>> start Available data

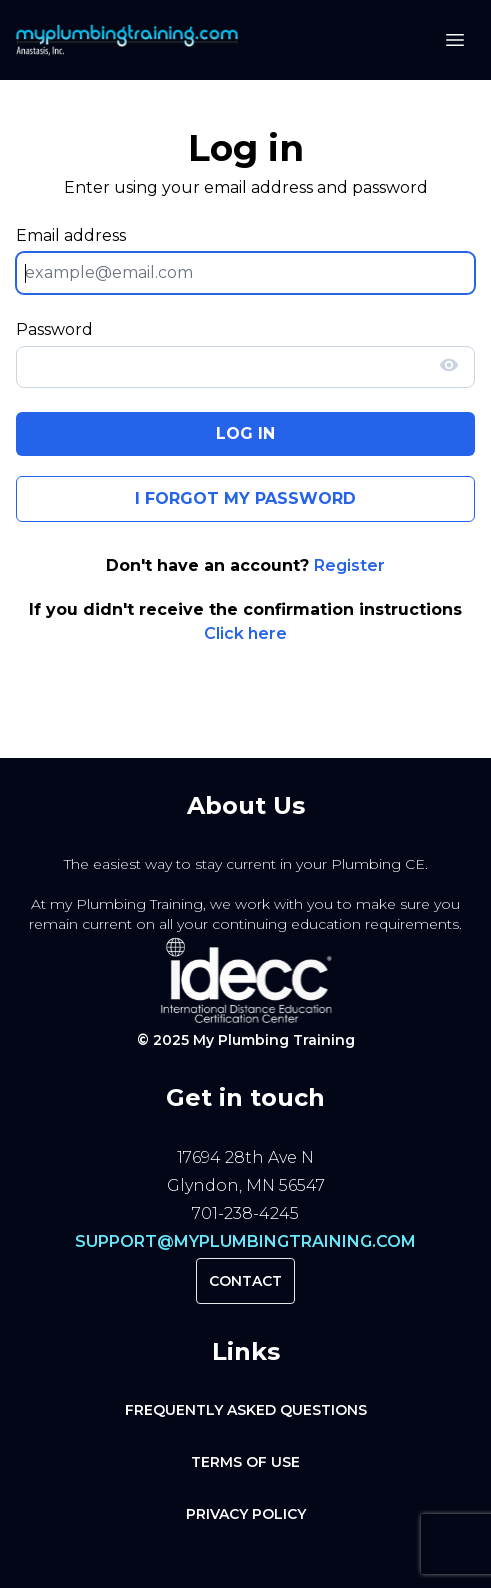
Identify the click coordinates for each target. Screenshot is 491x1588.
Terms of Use (245, 1462)
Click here (245, 633)
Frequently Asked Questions (246, 1410)
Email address (71, 235)
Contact (245, 1281)
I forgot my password (245, 498)
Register (349, 565)
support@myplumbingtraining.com (245, 1241)
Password (54, 329)
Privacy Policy (246, 1514)
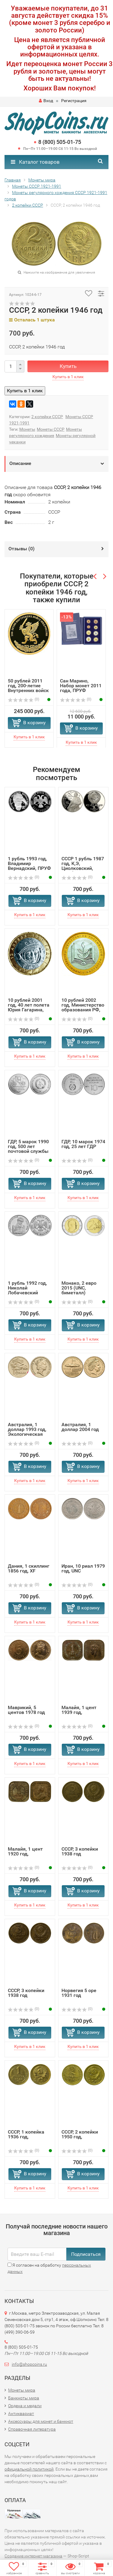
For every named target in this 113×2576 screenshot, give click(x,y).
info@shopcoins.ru (29, 2364)
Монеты (27, 429)
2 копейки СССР (47, 416)
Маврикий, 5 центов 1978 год (26, 1710)
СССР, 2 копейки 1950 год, (79, 2134)
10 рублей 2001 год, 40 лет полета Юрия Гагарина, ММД (28, 1007)
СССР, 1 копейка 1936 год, (26, 2134)
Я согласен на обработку (49, 2268)
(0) (23, 699)
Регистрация (73, 100)
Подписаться (86, 2254)
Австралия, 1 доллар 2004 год (80, 1427)
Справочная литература (32, 2429)
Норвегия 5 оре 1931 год (78, 1993)
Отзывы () (21, 548)
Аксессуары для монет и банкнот (40, 2421)
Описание (20, 463)
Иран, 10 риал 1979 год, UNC (83, 1568)
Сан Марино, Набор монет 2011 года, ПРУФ (81, 685)
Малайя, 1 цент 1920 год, (25, 1851)
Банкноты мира (23, 2397)
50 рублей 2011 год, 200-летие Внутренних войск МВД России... (28, 688)
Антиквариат (21, 2413)
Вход (46, 100)
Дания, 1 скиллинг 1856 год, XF (28, 1568)
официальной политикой (29, 2469)
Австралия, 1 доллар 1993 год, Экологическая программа (27, 1432)
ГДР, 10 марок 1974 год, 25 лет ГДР (83, 1144)
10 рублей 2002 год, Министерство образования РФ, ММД (82, 1007)
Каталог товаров (35, 162)
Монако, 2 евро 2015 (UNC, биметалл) (78, 1288)
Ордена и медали (25, 2405)
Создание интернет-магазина (33, 2555)
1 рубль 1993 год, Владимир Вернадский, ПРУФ (29, 863)
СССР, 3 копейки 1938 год (79, 1851)
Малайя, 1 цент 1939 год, (78, 1710)
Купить (68, 366)
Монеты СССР (50, 429)
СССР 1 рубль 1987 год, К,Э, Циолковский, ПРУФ (82, 866)
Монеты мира (21, 2390)
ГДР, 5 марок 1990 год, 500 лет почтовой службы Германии (28, 1149)
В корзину (34, 722)
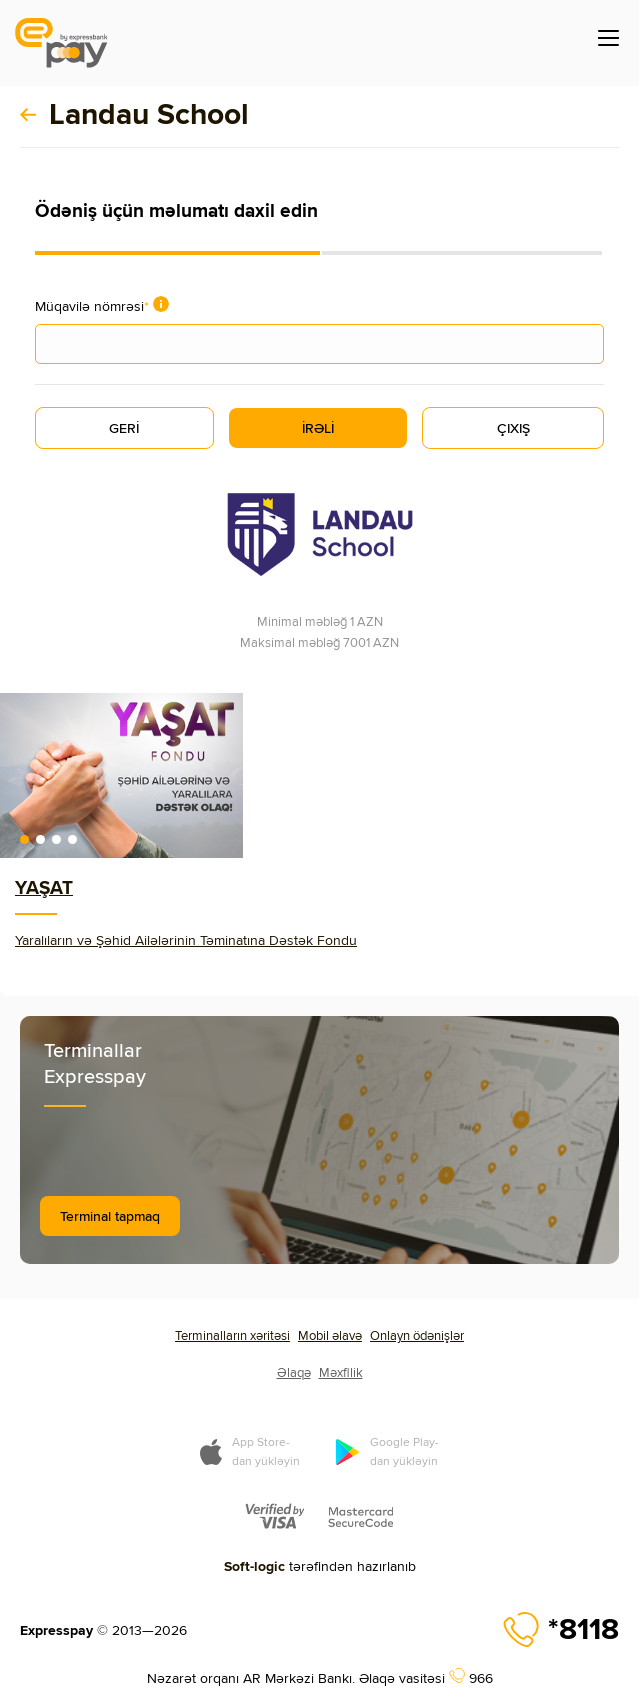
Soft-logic (254, 1566)
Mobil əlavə (330, 1335)
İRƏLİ (318, 428)
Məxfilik (341, 1372)
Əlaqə (294, 1372)
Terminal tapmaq (110, 1216)
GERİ (124, 428)
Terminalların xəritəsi (232, 1335)
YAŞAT (44, 887)
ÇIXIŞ (513, 428)
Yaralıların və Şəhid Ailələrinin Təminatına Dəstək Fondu (186, 940)
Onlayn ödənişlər (417, 1335)
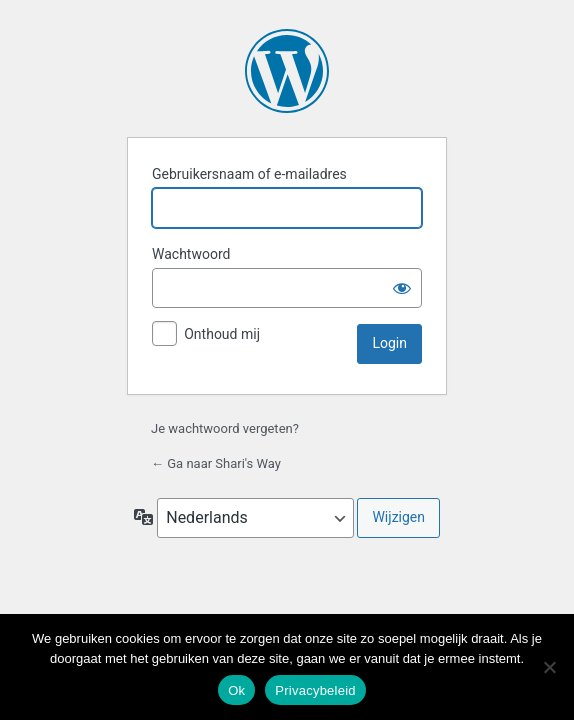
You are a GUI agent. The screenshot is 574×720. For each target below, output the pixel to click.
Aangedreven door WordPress (287, 71)
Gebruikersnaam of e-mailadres (249, 174)
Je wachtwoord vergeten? (225, 428)
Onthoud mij (222, 334)
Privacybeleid (315, 690)
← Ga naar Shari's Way (216, 463)
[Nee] (549, 667)
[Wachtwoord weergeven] (402, 288)
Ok (236, 690)
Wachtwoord (191, 254)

>> end Available data

**Exercise directions**.
Reproduce every row above word for word, leaving the pictures out of your answer.

**Finished answer**.
Identify the click coordinates for each target. Screenshot is 491x1588.
Terms of Use (245, 1462)
Click here (245, 633)
Frequently Asked Questions (246, 1410)
Email address (71, 235)
Contact (245, 1281)
I forgot my password (245, 498)
Register (349, 565)
support@myplumbingtraining.com (245, 1241)
Password (54, 329)
Privacy Policy (246, 1514)
For every named target in this 113×2576 screenshot, give click(x,y).
info@shopcoins.ru (29, 2364)
Монеты (27, 429)
2 копейки СССР (47, 416)
Маврикий, 5 центов 1978 год (26, 1710)
СССР, 2 копейки 1950 год, (79, 2134)
10 рублей 2001 год, 40 лет полета Юрия Гагарина, ММД (28, 1007)
СССР, 1 копейка 1936 год, (26, 2134)
Я согласен на обработку (49, 2268)
(0) (23, 699)
Регистрация (73, 100)
Подписаться (86, 2254)
Австралия, 1 доллар 2004 год (80, 1427)
Справочная литература (32, 2429)
Норвегия 5 оре 1931 год (78, 1993)
Отзывы () (21, 548)
Аксессуары для монет и банкнот (40, 2421)
Описание (20, 463)
Иран, 10 риал 1979 год, UNC (83, 1568)
Сан Марино, Набор монет 2011 года, ПРУФ (81, 685)
Малайя, 1 цент 1920 год, (25, 1851)
Банкноты мира (23, 2397)
50 рублей 2011 год, 200-летие Внутренних войск МВД России... (28, 688)
Антиквариат (21, 2413)
Вход (46, 100)
Дания, 1 скиллинг 1856 год, XF (28, 1568)
официальной политикой (29, 2469)
Австралия, 1 доллар 1993 год, Экологическая программа (27, 1432)
ГДР, 10 марок 1974 год, 25 лет ГДР (83, 1144)
10 рублей 2002 год, Министерство образования РФ, ММД (82, 1007)
Каталог товаров (35, 162)
Монако, 2 евро 2015 (UNC, биметалл) (78, 1288)
Ордена и медали (25, 2405)
Создание интернет-магазина (33, 2555)
1 рубль 1993 год, Владимир Вернадский, ПРУФ (29, 863)
СССР, 3 копейки 1938 год (79, 1851)
Малайя, 1 цент 1939 год, (78, 1710)
Купить (68, 366)
Монеты СССР (50, 429)
СССР 1 рубль 1987 год, К,Э, Циолковский, ПРУФ (82, 866)
Монеты мира (21, 2390)
ГДР, 5 марок 1990 год, 500 лет почтовой службы Германии (28, 1149)
В корзину (34, 722)
Soft-logic (254, 1566)
Mobil əlavə (330, 1335)
İRƏLİ (318, 428)
Məxfilik (341, 1372)
Əlaqə (294, 1372)
Terminal tapmaq (110, 1216)
GERİ (124, 428)
Terminalların xəritəsi (232, 1335)
YAŞAT (44, 887)
ÇIXIŞ (513, 428)
Yaralıların və Şəhid Ailələrinin Təminatına Dəstək Fondu (186, 940)
Onlayn ödənişlər (417, 1335)
You are a GUI agent. The screenshot is 574×720. For each target below, output the pixel to click.
Aangedreven door WordPress (287, 71)
Gebruikersnaam of e-mailadres (249, 174)
Je wachtwoord vergeten? (225, 428)
Onthoud mij (222, 334)
Privacybeleid (315, 690)
← Ga naar Shari's Way (216, 463)
[Nee] (549, 667)
[Wachtwoord weergeven] (402, 288)
Ok (236, 690)
Wachtwoord (191, 254)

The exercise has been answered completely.